Yeti, why the fuck are you always talking about shit you know nothing about??? Everyone knows you have never paddled any of those places. Relax and just boat, son. One day, if you have actually gotten out there, you may have an opinion worth posting.

The acreage of Cali does NOT have much to do with the quality...Why TF doesn't Texas have the sickest WW if its all size?
It's the geology, steady vertical rise, climate zone, precip patterns etc...


----------



## yetigonecrazy (May 23, 2005)

yeah, just because i havent paddled there doesnt mean i havent BEEN there.....

just relax and quit trying to feel big and manly and one day you wont be such a wannabe kato, bro


----------



## xkayaker13 (Sep 30, 2006)

Hey, give the yeti a break. If he wasn't around then who would people rip on?


----------



## WyoPadlr1 (May 5, 2005)

Too bad you want just one state. CA, WA, OR, ID, CO, WY, MT all have their charms. But, 15 separate trips to Cali would tend to make me vote for it. Yeah, WA and OR might have longer "seasons" but CA has better weather, warmer water, and you can boat year-round in CA if you're willing to do a little driving. That, combined with so many miles of perfectly smooth Sierra granite boulders to paddle around, make it pretty tough to beat.


----------



## FrankC (Jul 8, 2008)

For a kayaker, I would have to say West Virginia beats the hell out of anything out west. Primarily because you can boat year round while in the west most everything is strictly seasonal especially the creeks. Throw in the relatively warm water, pool drop rivers and hundreds of runable creeks and you can't beat it. Possible whitewater "user day" opportunities are exponentially higher than lets say CO. I wouldn't want to live there, though.

> [Given exercise 1] Reproduce the whitewater forum thread above word for word, in full.
> [Given exercise 2] In the entries below, rewrite everything from the line that contains "You are a computer-use agent. Image" down to the line that contains "Action: click(401, 1628)". Change "hamburger" to "navigation" and leave everything else untouched.

> [Extracted entries]
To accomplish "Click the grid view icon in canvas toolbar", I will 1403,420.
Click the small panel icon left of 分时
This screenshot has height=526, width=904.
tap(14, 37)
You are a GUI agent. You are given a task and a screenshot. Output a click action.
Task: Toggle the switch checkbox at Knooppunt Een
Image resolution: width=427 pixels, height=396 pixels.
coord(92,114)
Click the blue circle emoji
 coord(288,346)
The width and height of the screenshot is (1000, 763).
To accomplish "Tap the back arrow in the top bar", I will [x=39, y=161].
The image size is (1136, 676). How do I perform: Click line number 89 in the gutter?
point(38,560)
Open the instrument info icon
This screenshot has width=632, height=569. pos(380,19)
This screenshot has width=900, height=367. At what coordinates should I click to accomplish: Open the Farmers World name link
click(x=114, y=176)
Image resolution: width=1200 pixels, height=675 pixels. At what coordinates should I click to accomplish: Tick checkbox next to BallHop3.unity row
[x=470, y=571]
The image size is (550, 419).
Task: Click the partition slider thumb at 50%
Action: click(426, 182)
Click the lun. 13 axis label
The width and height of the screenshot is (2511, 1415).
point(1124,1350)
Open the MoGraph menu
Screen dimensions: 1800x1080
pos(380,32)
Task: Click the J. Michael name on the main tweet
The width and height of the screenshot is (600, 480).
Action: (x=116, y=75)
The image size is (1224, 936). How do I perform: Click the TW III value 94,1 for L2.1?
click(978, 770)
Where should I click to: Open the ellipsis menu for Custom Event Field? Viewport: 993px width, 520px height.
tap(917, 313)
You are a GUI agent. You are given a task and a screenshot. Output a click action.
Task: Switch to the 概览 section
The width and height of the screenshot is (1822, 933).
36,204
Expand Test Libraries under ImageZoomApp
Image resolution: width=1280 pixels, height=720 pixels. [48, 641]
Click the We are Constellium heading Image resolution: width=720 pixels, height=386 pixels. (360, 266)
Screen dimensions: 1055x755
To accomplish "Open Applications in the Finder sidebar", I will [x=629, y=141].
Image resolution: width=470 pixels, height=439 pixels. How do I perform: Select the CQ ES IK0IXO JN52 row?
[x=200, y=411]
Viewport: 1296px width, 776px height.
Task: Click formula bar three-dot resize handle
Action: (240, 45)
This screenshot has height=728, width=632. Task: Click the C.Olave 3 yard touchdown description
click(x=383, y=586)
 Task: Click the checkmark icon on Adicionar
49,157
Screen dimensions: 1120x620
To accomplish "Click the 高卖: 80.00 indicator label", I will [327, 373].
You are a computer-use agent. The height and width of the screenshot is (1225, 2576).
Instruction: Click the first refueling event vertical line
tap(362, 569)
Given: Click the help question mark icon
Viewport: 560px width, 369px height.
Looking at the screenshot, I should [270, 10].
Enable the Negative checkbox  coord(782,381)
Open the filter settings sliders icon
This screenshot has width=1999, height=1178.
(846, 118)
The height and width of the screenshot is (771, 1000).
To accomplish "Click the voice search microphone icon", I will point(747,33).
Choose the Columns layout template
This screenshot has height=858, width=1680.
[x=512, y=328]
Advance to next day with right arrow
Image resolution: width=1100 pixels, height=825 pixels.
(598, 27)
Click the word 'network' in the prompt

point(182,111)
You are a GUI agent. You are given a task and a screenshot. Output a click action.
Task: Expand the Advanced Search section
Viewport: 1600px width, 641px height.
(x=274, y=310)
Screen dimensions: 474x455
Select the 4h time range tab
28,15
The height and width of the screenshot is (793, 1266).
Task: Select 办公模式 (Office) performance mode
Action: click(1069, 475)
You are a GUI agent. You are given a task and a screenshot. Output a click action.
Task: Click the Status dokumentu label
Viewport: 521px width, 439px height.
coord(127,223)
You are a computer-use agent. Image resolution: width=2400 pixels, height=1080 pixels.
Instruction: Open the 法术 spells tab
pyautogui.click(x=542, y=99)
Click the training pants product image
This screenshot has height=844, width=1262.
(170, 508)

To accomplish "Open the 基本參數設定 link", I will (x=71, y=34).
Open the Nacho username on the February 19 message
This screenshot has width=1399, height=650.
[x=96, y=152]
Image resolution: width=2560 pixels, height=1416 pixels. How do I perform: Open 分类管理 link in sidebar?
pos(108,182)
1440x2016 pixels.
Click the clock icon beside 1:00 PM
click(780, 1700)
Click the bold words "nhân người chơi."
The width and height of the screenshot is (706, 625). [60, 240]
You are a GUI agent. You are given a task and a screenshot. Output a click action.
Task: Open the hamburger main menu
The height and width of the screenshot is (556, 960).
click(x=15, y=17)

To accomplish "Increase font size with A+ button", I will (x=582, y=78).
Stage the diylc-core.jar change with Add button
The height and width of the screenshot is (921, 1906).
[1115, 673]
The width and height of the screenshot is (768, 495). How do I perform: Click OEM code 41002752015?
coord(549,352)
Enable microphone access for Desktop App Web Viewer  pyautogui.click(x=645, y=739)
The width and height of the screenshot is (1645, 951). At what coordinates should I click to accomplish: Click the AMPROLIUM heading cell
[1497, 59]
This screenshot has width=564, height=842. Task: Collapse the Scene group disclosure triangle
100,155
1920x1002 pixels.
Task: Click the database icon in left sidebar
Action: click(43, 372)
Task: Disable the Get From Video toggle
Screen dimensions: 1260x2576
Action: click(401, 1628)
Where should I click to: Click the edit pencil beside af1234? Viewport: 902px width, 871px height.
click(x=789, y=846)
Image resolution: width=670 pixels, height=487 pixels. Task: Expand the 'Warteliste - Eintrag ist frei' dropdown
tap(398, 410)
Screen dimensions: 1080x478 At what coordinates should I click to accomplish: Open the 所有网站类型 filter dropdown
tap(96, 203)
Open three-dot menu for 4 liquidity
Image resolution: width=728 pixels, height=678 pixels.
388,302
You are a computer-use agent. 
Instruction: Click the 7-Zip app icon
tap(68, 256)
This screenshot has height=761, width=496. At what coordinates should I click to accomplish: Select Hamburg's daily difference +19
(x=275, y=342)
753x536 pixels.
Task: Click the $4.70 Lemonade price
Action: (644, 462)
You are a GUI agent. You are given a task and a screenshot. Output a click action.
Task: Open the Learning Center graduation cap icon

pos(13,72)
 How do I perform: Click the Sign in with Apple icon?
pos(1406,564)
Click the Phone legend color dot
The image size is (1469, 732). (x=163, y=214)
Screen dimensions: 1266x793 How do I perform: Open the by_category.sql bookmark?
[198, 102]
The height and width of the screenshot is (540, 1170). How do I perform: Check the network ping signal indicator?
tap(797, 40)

> [Task response 1]
Yeti, why the fuck are you always talking about shit you know nothing about??? Everyone knows you have never paddled any of those places. Relax and just boat, son. One day, if you have actually gotten out there, you may have an opinion worth posting.

The acreage of Cali does NOT have much to do with the quality...Why TF doesn't Texas have the sickest WW if its all size?
It's the geology, steady vertical rise, climate zone, precip patterns etc...


----------



## yetigonecrazy (May 23, 2005)

yeah, just because i havent paddled there doesnt mean i havent BEEN there.....

just relax and quit trying to feel big and manly and one day you wont be such a wannabe kato, bro


----------



## xkayaker13 (Sep 30, 2006)

Hey, give the yeti a break. If he wasn't around then who would people rip on?


----------



## WyoPadlr1 (May 5, 2005)

Too bad you want just one state. CA, WA, OR, ID, CO, WY, MT all have their charms. But, 15 separate trips to Cali would tend to make me vote for it. Yeah, WA and OR might have longer "seasons" but CA has better weather, warmer water, and you can boat year-round in CA if you're willing to do a little driving. That, combined with so many miles of perfectly smooth Sierra granite boulders to paddle around, make it pretty tough to beat.


----------



## FrankC (Jul 8, 2008)

For a kayaker, I would have to say West Virginia beats the hell out of anything out west. Primarily because you can boat year round while in the west most everything is strictly seasonal especially the creeks. Throw in the relatively warm water, pool drop rivers and hundreds of runable creeks and you can't beat it. Possible whitewater "user day" opportunities are exponentially higher than lets say CO. I wouldn't want to live there, though.

> [Task response 2]
You are a computer-use agent. Image resolution: width=2400 pixels, height=1080 pixels.
Instruction: Open the 法术 spells tab
pyautogui.click(x=542, y=99)
Click the training pants product image
This screenshot has height=844, width=1262.
(170, 508)

To accomplish "Open the 基本參數設定 link", I will (x=71, y=34).
Open the Nacho username on the February 19 message
This screenshot has width=1399, height=650.
[x=96, y=152]
Image resolution: width=2560 pixels, height=1416 pixels. How do I perform: Open 分类管理 link in sidebar?
pos(108,182)
1440x2016 pixels.
Click the clock icon beside 1:00 PM
click(780, 1700)
Click the bold words "nhân người chơi."
The width and height of the screenshot is (706, 625). [60, 240]
You are a GUI agent. You are given a task and a screenshot. Output a click action.
Task: Open the navigation main menu
The height and width of the screenshot is (556, 960).
click(x=15, y=17)

To accomplish "Increase font size with A+ button", I will (x=582, y=78).
Stage the diylc-core.jar change with Add button
The height and width of the screenshot is (921, 1906).
[1115, 673]
The width and height of the screenshot is (768, 495). How do I perform: Click OEM code 41002752015?
coord(549,352)
Enable microphone access for Desktop App Web Viewer  pyautogui.click(x=645, y=739)
The width and height of the screenshot is (1645, 951). At what coordinates should I click to accomplish: Click the AMPROLIUM heading cell
[1497, 59]
This screenshot has width=564, height=842. Task: Collapse the Scene group disclosure triangle
100,155
1920x1002 pixels.
Task: Click the database icon in left sidebar
Action: click(43, 372)
Task: Disable the Get From Video toggle
Screen dimensions: 1260x2576
Action: click(401, 1628)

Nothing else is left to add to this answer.